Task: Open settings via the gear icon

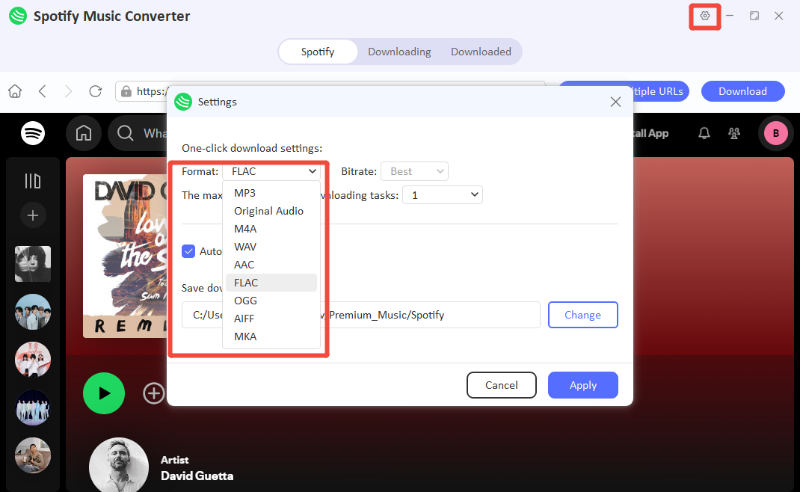Action: click(x=705, y=16)
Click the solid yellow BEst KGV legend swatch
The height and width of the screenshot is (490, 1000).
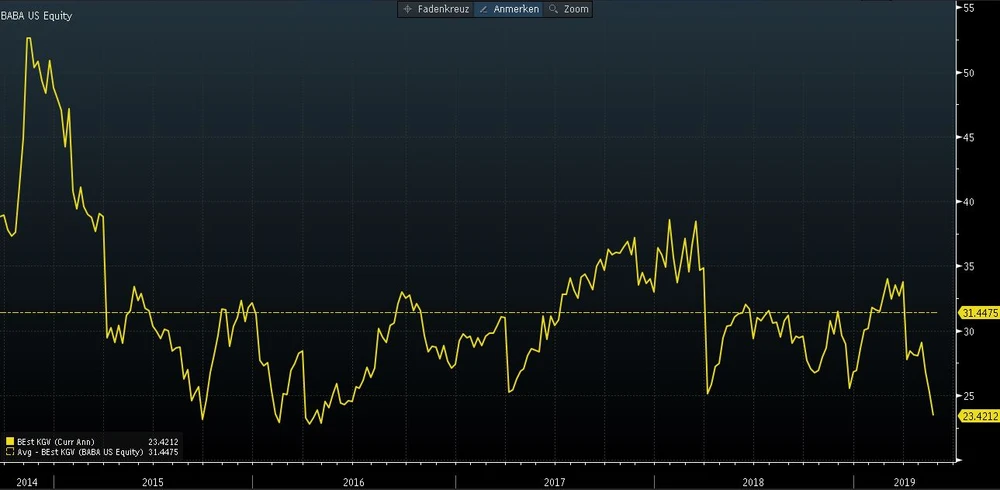pyautogui.click(x=10, y=439)
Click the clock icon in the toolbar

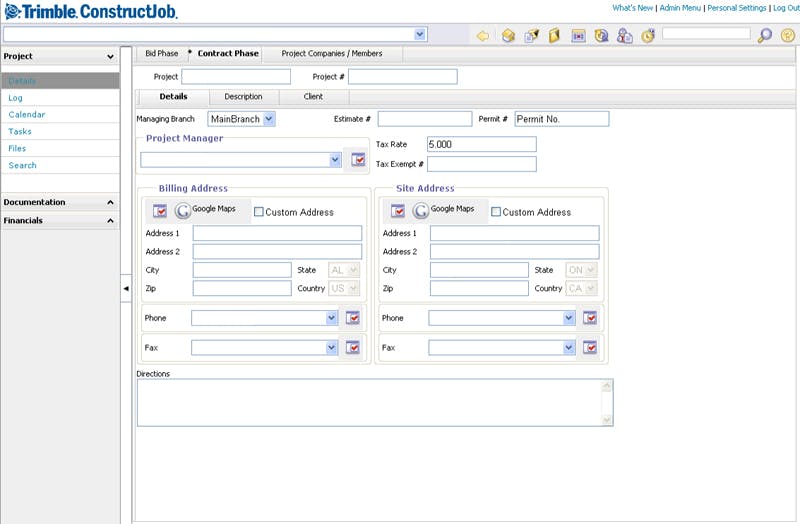[x=648, y=35]
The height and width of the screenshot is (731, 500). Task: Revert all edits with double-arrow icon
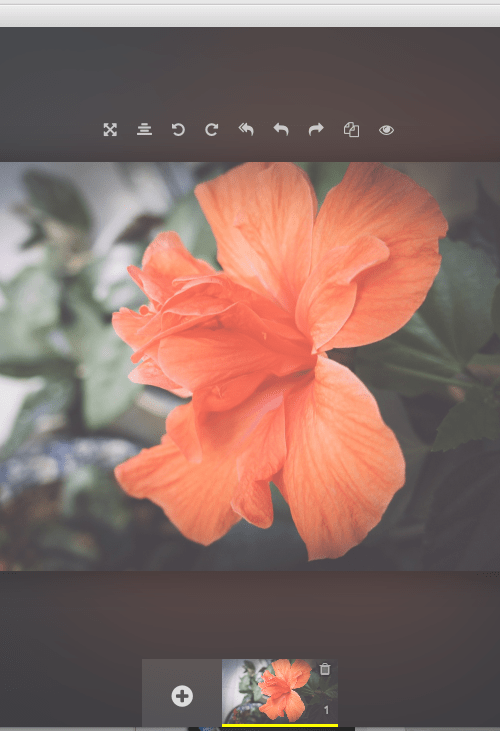(x=246, y=130)
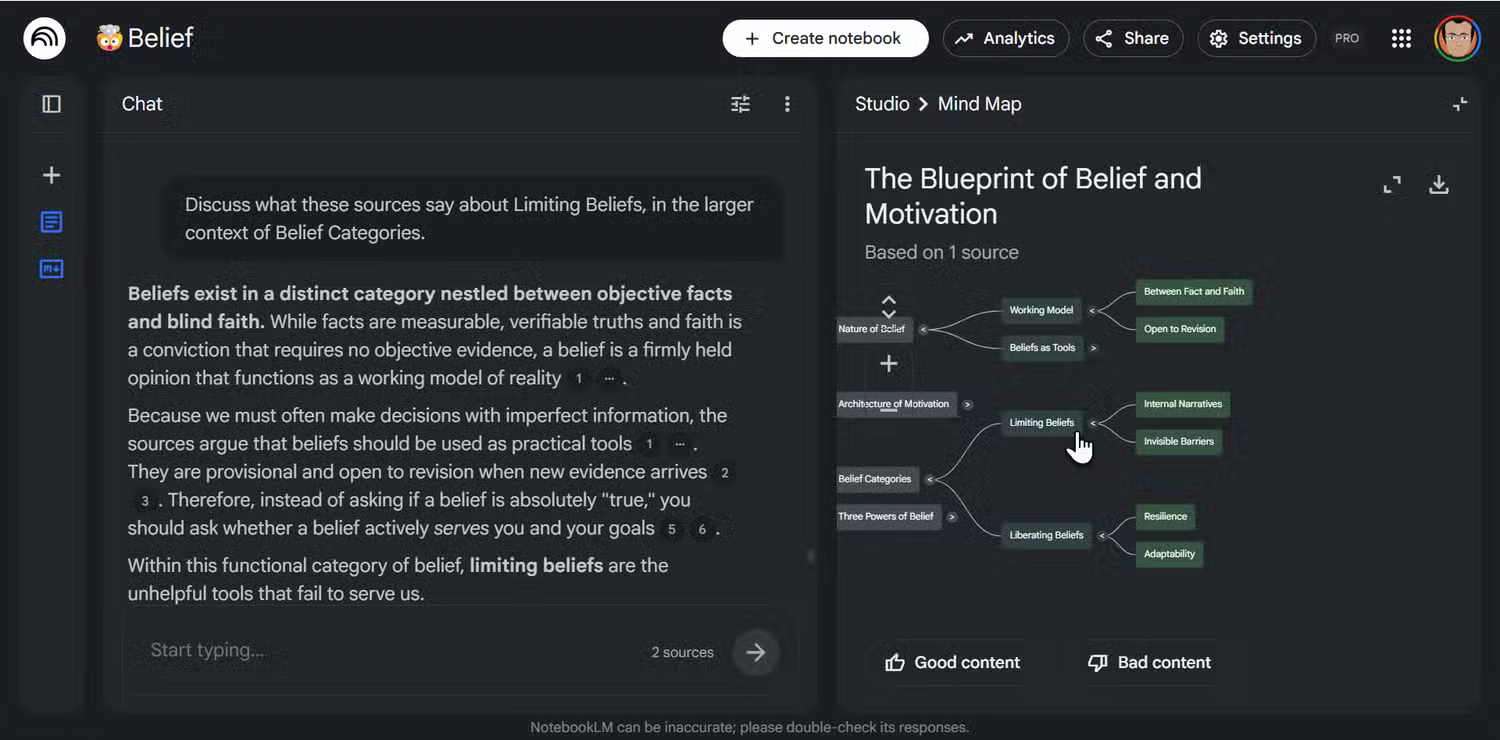Toggle the left sidebar panel icon
Viewport: 1500px width, 740px height.
[x=51, y=104]
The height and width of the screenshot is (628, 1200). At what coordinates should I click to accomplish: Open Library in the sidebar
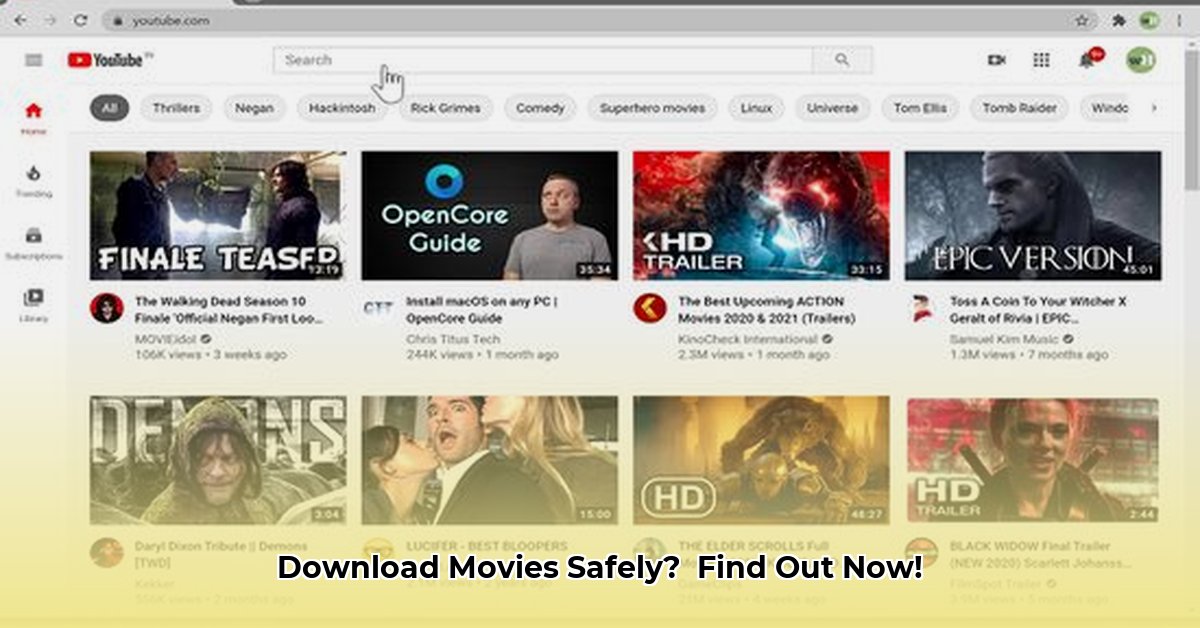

What the exercise asks: Reproduce the listing above exactly, excluding all pictures.

Task result:
Task: Open settings via the gear icon

Action: click(x=705, y=16)
Click the solid yellow BEst KGV legend swatch
The height and width of the screenshot is (490, 1000).
pyautogui.click(x=10, y=439)
Click the clock icon in the toolbar

[x=648, y=35]
The height and width of the screenshot is (731, 500). Task: Revert all edits with double-arrow icon
(x=246, y=130)
Toggle the left sidebar panel icon
Viewport: 1500px width, 740px height.
[x=51, y=104]
The height and width of the screenshot is (628, 1200). At what coordinates should I click to accomplish: Open Library in the sidebar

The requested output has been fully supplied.